No matter where you live, one of the biggest impacts you can make is composting. You can do this at home, at your place of work or on farm. If the place where you live do not yet offer composting, call your local agencies like the city or county and ask for it! You can also set up compost in your backyard. Master Composter classes are great ways to become an at-home expert. The best way to give back to our EARTH is returning our food scraps, yard waste and animal manures to the soils that grow our food.

Q: How can I get involved/help?

A: Thank you for your interest! The best way you can help is to familiarize yourself with the science, tools and partner organizations as well as local and state policies supporting carbon farming. 

  • Look around in your local community or organization to see if there’s an opportunity to support local agricultural or urban agricultural producers
  • Set up composting in your community garden, school or other public hubs like museums, libraries and places of worship
  • Include natural climate change solutions in your local climate action plan
  • Let your elected CA representatives know that you support funding for the Healthy Soils Initiative
  • If you are a business or philanthropic organization, you can donate monies to carbon farm implementation through the
  • If you’re interested in volunteering with or donating funds to one of the MCP partner organizations, please contact them directly

Q: Does MCP provide scientific support for other regional carbon projects?

A: No. MCP is focused solely on implementation in Marin County. Compost application is being tested across California as part of the NRCS Compost Field Trials. If you are interested in replicating the field trails in another state, please contact Jeff Borum of the NRCS Soil Health Network at soilhealth@eaststanrcd.org or reach out to your county, local university or Resource Conservation District to see if they already have a related initiative. It’s not necessary to conduct the same level of research in every case. You’ll want to learn more about what information may be needed in your community to adequately measure and reward healthy soil practices. The research is expensive and has been integrated into the USDA NRCS COMET Tools so the carbon benefits can be modeled affordably and at scale.

California Association of Resource Conservation Districts
California Compost Planner (Healthy Soils Initiative)
COMET-Planner
COMET-Farm

Q: How do I set up my own regional collaborative?

A:  Using the MCP as an example you can set up your own collaboration/ partnership by reaching out to the local agricultural agencies. Agencies involved in the MCP including University of California at Berkeley (research),UC Cooperative Extension (UCCE),  USDA Natural Resources Conservation District, Marin County Ag Commission, Marin Resource Conservation District (Marin RCD),  Marin Agricultural Land Trust(MALT),  private landowners, and nonprofit partners that support producer implementation, policy and public education.

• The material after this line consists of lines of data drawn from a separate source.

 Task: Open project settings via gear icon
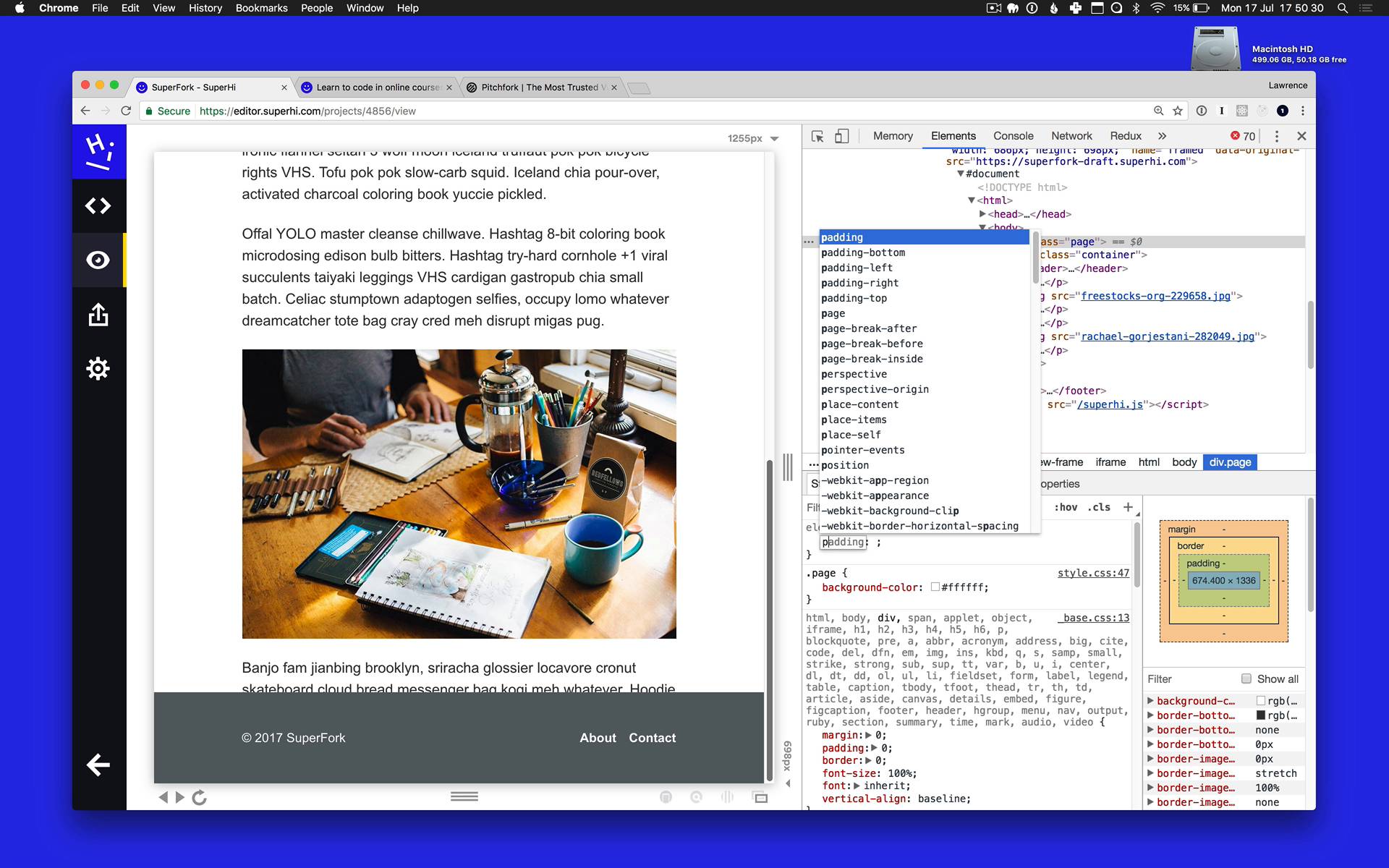click(x=98, y=368)
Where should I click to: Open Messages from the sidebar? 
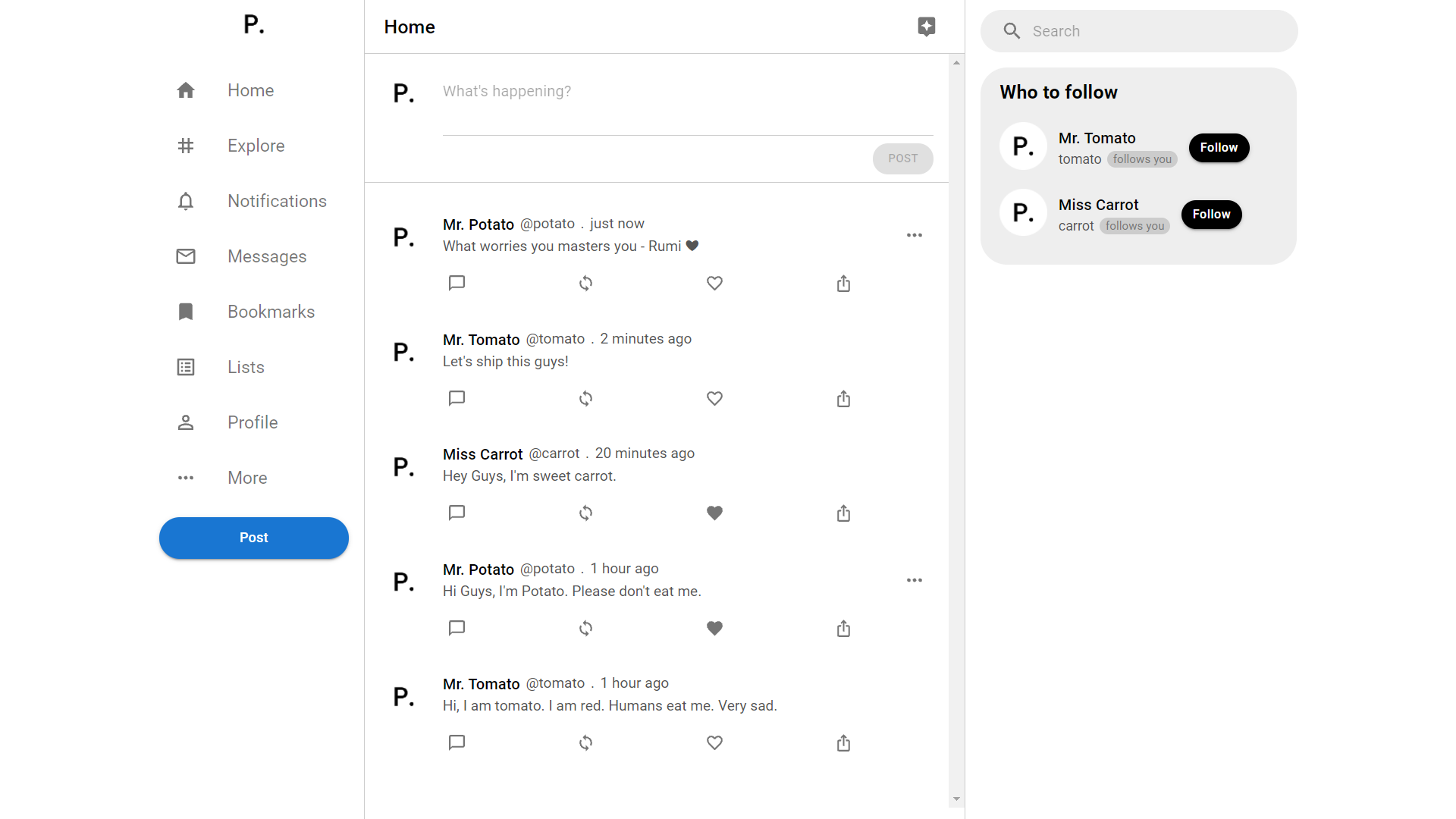(x=266, y=256)
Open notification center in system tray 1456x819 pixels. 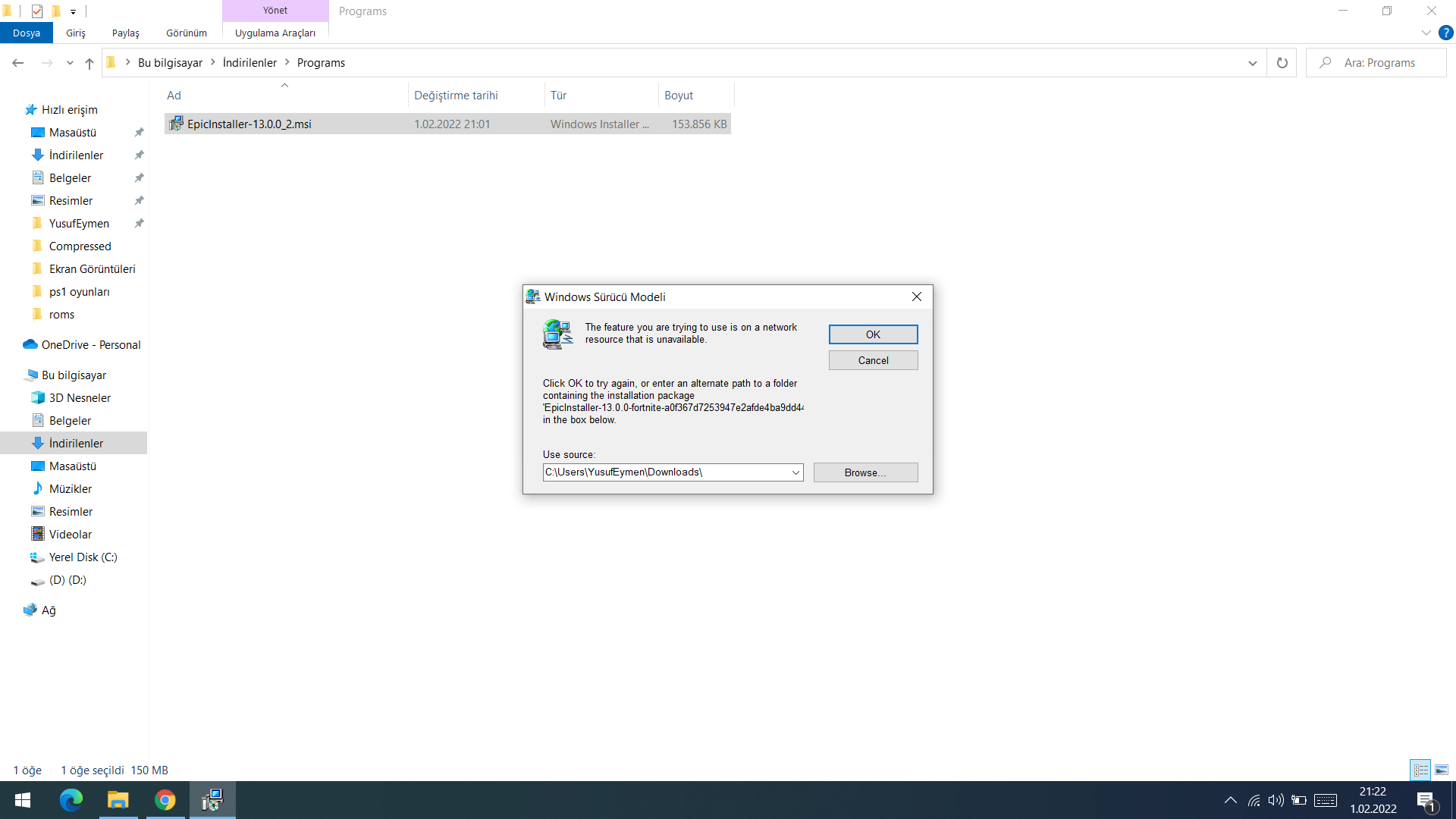tap(1426, 800)

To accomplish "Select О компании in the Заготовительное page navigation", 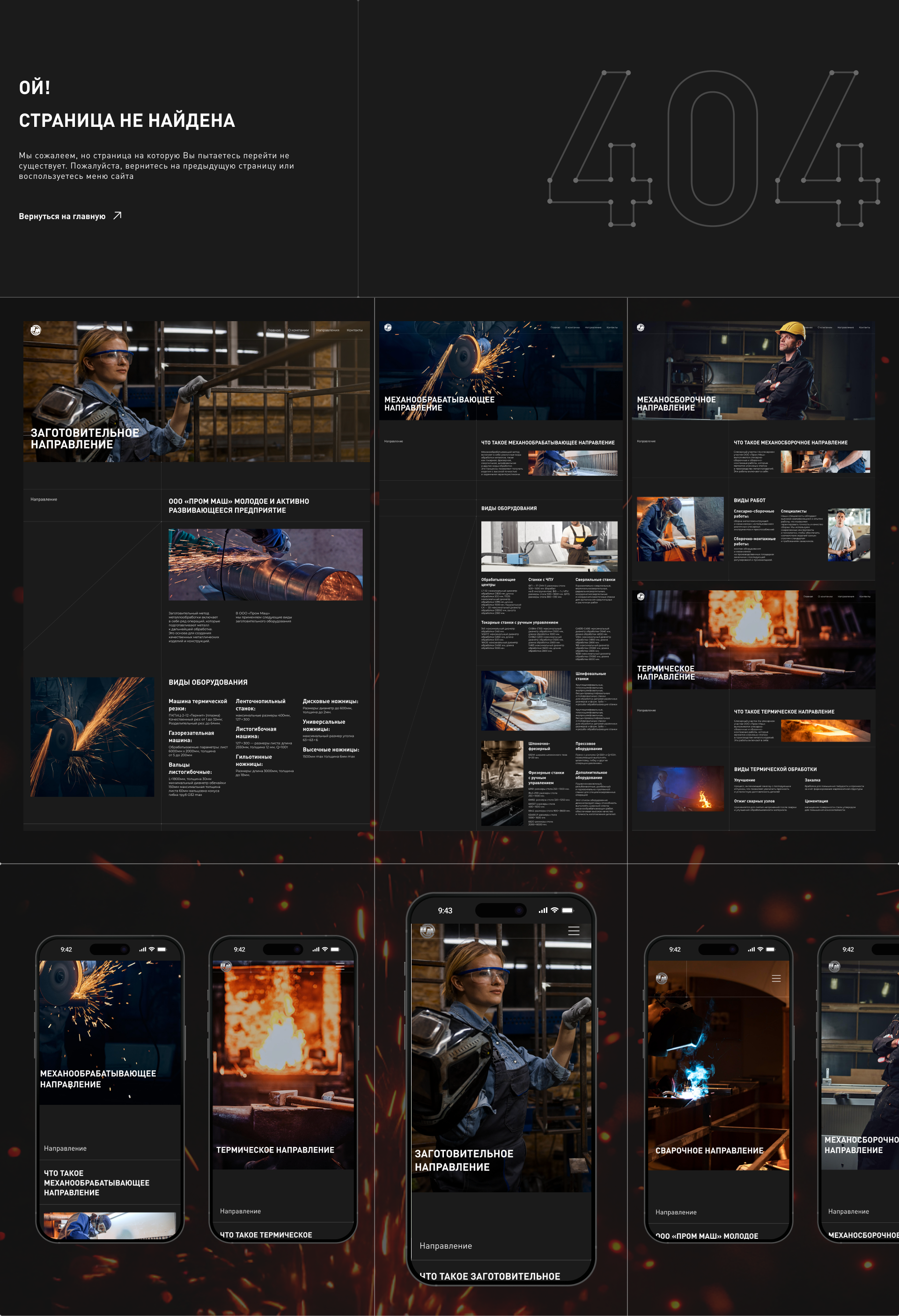I will click(298, 330).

If you live in an agricultural region, or a region where urban and rural comes together, you likely have similar organizations in your community. Conservation districts exist throughout California and nationwide.  Bringing together your county, conservation district and local university is a good place to start. The science, tools and framework for implementation developed by MCP are all open source and can be used and built upon by other communities across the US.

COMMON CONVERSIONS

  • There are 2.47 acres in 1 hectare.
  • There are 0.5 tons in a 1 cubic yard of dry compost.
  • C, or carbon, is found in soil as solid matter. CO2, or carbon dioxide, is a gas in the air: 1 ton of carbon equals 3.67 tons of carbon dioxide.